JpGU-AGU Joint Meeting 2017

講演情報

[JJ] 口頭発表

セッション記号 M (領域外・複数領域) » M-IS ジョイント

[M-IS13] [JJ] 山岳地域の自然環境変動

2017年5月24日(水) 15:30 〜 17:00 コンベンションホールB (国際会議場 2F)

コンビーナ:鈴木 啓助(信州大学理学部)、苅谷 愛彦(専修大学文学部環境地理学科)、佐々木 明彦(信州大学理学部)、奈良間 千之(新潟大学理学部理学科)、座長:鈴木 啓助(信州大学)

16:00 〜 16:15

[MIS13-03] 乗鞍岳東斜面における降雨および融雪に対する地表流の応答

*清水 啓紀1佐々木 明彦2鈴木 啓助2 (1.信州大学理学部学部生、2.信州大学理学部)

キーワード:先行降雨指数、雪渓、地下水

乗鞍岳東斜面の谷頭小流域において,2016年6月22日から2016年10月13日にわたり,地表流,雪渓融雪水の調査および気象観測を行った.

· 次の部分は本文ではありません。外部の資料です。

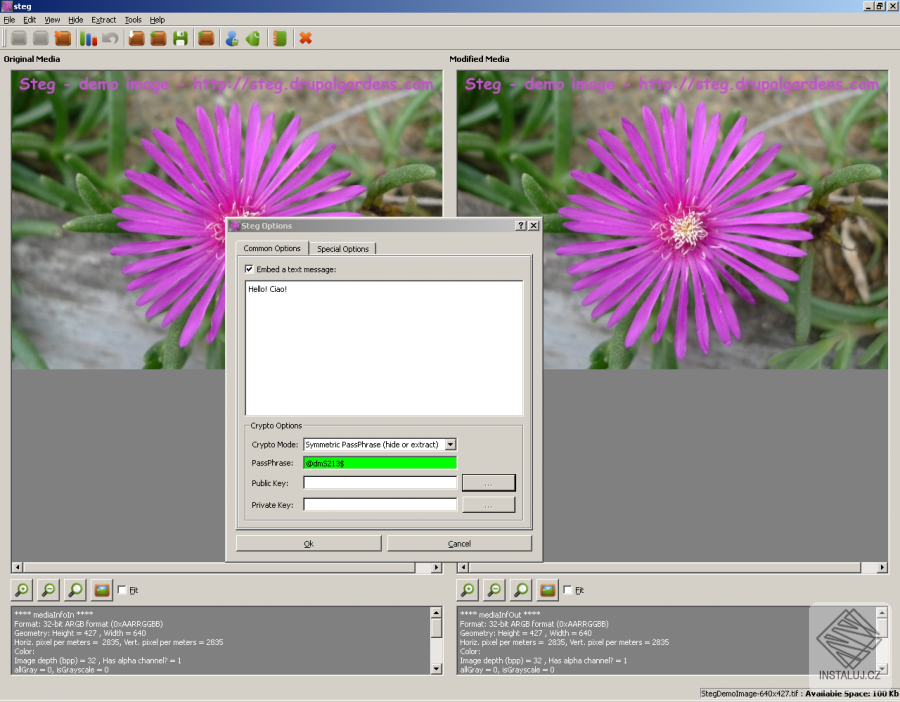Uncheck the 'Embed a text message' checkbox
The height and width of the screenshot is (702, 900).
(x=249, y=269)
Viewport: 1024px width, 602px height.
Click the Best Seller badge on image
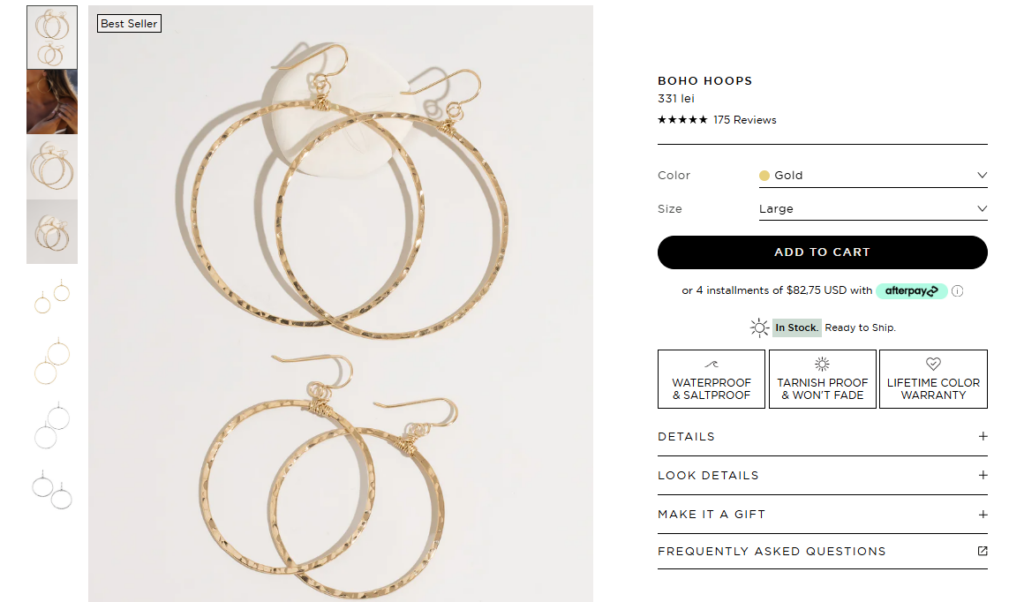click(x=129, y=23)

 10分間降水量から算出した先行降雨指数を用いることで,融雪期後期に集水域からの地表流の流出が最も多い流出口付近での,地表流発生ポテンシャルの定量的な評価を行うことができた.

 乗鞍大雪渓からの融雪水は,直接的に地表流として流下するのではなく,一度伏流したのち数10m下方で地表面に湧水として現れる.この湧水は雪渓の化学成分に比べ,土壌や岩石が起源とされるHCO₃⁻濃度が高いことがわかった.伏流し地表に現れるまでの過程で,土壌および岩石から化学的風化作用によるイオン溶出を受けたものと考えられる.さらに,集水域からの地表流出経路5地点のうち1地点からも,水質的に地下水の寄与が大きいと考えられる地表流が,無降水期間中にも連続的に観測された.従って,雪渓の融雪水を介して,地下水成分が下流へと安定して供給されていることを示唆する.

 降雨イベントにより,地表流のpH,電気伝導度,HCO₃⁻濃度の一時的な上昇と直後の大幅な低下,その後の緩やかな回復が観測された.これは,降雨直後の降雨の地下浸透に伴う地下水の押し出し流形成と,降水による希釈作用が要因と考えられる.